[Rows of pointing data]
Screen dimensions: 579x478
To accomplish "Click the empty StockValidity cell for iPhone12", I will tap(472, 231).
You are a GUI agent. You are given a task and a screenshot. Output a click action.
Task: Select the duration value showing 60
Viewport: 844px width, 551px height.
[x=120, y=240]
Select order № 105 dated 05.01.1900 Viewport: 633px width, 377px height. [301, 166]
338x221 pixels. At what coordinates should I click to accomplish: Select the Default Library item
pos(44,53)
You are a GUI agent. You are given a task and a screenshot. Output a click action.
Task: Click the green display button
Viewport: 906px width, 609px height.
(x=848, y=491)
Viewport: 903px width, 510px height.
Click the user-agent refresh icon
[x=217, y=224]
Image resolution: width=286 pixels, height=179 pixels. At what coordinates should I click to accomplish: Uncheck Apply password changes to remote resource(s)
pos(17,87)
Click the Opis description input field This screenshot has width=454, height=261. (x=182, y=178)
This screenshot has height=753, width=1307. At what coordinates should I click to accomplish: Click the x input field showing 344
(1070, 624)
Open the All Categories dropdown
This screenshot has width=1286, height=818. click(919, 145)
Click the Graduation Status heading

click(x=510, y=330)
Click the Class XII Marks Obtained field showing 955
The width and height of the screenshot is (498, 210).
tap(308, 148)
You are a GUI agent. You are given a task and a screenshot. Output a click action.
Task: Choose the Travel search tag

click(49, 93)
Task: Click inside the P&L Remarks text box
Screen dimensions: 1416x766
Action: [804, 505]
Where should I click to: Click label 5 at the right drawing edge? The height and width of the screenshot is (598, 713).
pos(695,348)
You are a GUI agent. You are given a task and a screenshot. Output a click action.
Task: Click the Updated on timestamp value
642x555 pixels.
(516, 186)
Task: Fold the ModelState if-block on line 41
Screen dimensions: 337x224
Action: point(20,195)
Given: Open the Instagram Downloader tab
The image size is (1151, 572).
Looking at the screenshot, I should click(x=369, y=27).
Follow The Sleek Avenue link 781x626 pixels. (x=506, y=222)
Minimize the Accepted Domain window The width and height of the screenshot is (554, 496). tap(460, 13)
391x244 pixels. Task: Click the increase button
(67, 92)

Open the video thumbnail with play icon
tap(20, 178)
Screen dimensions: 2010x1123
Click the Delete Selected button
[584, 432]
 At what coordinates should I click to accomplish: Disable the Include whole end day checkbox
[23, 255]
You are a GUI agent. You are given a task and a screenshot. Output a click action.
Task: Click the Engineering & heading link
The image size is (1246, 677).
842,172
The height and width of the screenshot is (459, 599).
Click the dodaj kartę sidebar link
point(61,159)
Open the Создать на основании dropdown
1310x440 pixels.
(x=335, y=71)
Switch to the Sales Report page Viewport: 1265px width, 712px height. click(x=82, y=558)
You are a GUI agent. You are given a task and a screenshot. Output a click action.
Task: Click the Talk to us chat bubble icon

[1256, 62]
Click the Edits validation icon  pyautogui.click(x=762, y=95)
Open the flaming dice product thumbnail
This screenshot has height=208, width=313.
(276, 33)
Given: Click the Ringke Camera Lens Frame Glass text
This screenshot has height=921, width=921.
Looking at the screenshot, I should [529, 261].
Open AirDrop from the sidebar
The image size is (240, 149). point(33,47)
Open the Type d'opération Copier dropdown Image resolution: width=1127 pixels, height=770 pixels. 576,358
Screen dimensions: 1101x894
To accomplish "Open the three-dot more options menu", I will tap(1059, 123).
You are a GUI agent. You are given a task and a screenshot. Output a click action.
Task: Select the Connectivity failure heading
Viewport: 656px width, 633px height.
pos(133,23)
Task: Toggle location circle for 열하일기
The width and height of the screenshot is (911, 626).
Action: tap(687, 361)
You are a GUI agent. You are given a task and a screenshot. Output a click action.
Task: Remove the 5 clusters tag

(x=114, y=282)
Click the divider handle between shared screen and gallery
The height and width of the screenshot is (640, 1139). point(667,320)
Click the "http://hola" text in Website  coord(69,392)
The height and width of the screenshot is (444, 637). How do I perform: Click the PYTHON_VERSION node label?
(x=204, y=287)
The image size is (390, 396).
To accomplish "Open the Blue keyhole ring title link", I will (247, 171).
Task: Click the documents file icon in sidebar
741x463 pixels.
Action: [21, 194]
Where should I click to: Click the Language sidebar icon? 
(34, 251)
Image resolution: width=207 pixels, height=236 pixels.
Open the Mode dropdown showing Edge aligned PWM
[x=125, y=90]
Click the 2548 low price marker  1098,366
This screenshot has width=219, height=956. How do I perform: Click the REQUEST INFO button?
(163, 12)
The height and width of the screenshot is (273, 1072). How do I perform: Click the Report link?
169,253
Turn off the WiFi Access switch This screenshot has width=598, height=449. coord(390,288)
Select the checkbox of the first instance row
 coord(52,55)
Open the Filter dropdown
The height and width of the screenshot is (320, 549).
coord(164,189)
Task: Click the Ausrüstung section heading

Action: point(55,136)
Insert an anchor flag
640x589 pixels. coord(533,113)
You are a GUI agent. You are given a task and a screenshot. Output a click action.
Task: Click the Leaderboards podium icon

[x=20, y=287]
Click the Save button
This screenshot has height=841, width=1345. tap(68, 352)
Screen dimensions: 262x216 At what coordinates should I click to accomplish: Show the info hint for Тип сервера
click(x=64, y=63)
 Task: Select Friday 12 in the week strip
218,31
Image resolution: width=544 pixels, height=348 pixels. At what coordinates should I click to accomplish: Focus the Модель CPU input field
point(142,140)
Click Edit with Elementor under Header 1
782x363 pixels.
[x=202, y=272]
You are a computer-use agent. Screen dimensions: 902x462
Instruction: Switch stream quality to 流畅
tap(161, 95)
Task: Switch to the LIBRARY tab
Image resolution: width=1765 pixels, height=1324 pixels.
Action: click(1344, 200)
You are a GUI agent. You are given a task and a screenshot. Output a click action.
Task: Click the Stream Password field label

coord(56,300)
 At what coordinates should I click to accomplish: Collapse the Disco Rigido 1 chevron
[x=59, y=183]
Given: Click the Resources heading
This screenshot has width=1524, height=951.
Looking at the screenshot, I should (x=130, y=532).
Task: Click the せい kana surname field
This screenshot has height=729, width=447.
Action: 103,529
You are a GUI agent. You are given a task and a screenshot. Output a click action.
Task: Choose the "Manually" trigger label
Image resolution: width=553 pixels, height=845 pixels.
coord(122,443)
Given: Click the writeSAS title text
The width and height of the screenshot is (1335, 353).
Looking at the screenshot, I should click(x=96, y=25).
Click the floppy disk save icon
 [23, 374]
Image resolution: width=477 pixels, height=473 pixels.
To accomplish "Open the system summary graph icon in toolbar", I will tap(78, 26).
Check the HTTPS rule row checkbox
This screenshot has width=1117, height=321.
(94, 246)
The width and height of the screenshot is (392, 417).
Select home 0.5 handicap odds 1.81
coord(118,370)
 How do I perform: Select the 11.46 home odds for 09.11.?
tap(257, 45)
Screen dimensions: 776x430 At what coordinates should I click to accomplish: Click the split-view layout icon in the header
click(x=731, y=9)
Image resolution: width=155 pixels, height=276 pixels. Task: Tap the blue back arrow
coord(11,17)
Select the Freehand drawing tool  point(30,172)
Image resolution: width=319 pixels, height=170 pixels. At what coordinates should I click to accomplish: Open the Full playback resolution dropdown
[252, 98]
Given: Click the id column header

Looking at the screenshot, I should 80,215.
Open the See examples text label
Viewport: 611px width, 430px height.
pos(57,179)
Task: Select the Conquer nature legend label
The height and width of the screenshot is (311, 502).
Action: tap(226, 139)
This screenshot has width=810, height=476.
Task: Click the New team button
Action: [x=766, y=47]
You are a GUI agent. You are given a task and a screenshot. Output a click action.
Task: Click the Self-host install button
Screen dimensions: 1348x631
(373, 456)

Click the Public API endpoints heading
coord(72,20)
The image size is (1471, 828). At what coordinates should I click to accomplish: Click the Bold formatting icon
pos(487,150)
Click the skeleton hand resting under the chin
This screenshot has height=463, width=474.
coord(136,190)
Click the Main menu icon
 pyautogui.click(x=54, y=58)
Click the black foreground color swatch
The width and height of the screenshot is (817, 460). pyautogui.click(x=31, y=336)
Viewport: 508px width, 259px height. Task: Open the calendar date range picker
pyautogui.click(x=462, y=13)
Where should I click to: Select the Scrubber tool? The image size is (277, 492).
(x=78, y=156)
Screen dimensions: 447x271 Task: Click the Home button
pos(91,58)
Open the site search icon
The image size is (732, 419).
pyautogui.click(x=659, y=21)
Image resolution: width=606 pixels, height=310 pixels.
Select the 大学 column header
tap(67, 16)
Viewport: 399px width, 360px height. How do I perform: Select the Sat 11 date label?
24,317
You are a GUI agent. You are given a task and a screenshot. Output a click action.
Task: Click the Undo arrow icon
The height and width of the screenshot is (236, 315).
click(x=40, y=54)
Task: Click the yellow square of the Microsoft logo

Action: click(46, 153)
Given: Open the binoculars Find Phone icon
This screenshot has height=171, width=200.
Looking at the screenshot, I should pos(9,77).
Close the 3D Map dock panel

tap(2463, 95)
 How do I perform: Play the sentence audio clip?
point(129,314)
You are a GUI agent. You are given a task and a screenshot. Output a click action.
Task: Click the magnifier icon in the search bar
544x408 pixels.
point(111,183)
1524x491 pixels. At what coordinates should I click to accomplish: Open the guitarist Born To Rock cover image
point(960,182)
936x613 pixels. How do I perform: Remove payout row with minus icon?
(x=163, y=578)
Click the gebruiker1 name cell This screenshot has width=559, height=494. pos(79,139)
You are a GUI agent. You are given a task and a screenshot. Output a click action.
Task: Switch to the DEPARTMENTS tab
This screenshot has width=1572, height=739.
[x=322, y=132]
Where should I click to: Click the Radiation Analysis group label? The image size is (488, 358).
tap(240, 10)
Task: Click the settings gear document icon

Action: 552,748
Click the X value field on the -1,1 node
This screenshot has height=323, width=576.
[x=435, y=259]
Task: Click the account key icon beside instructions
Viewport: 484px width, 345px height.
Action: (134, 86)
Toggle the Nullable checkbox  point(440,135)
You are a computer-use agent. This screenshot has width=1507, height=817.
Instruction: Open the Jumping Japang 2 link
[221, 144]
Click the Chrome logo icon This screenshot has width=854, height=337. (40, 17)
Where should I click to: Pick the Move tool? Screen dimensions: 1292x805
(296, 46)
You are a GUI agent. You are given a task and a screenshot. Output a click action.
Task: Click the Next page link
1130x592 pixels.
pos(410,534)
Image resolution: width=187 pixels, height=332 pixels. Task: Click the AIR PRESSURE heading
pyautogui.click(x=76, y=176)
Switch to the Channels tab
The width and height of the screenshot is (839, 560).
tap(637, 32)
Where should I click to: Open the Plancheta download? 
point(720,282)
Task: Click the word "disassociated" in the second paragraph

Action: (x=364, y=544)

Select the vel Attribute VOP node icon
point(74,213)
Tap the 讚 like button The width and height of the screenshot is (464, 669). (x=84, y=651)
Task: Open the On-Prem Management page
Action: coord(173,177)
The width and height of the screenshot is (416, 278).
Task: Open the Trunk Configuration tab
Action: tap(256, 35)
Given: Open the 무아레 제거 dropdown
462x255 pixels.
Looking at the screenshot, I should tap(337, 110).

JOB: Please copy the listing from the line containing "Select the vel Attribute VOP node icon" through the end of the listing, renaming "dropdown" to "menu" and leaving everything else unchanged.

RESULT FOR THIS TASK:
Select the vel Attribute VOP node icon
point(74,213)
Tap the 讚 like button The width and height of the screenshot is (464, 669). (x=84, y=651)
Task: Open the On-Prem Management page
Action: coord(173,177)
The width and height of the screenshot is (416, 278).
Task: Open the Trunk Configuration tab
Action: tap(256, 35)
Given: Open the 무아레 제거 menu
462x255 pixels.
Looking at the screenshot, I should tap(337, 110).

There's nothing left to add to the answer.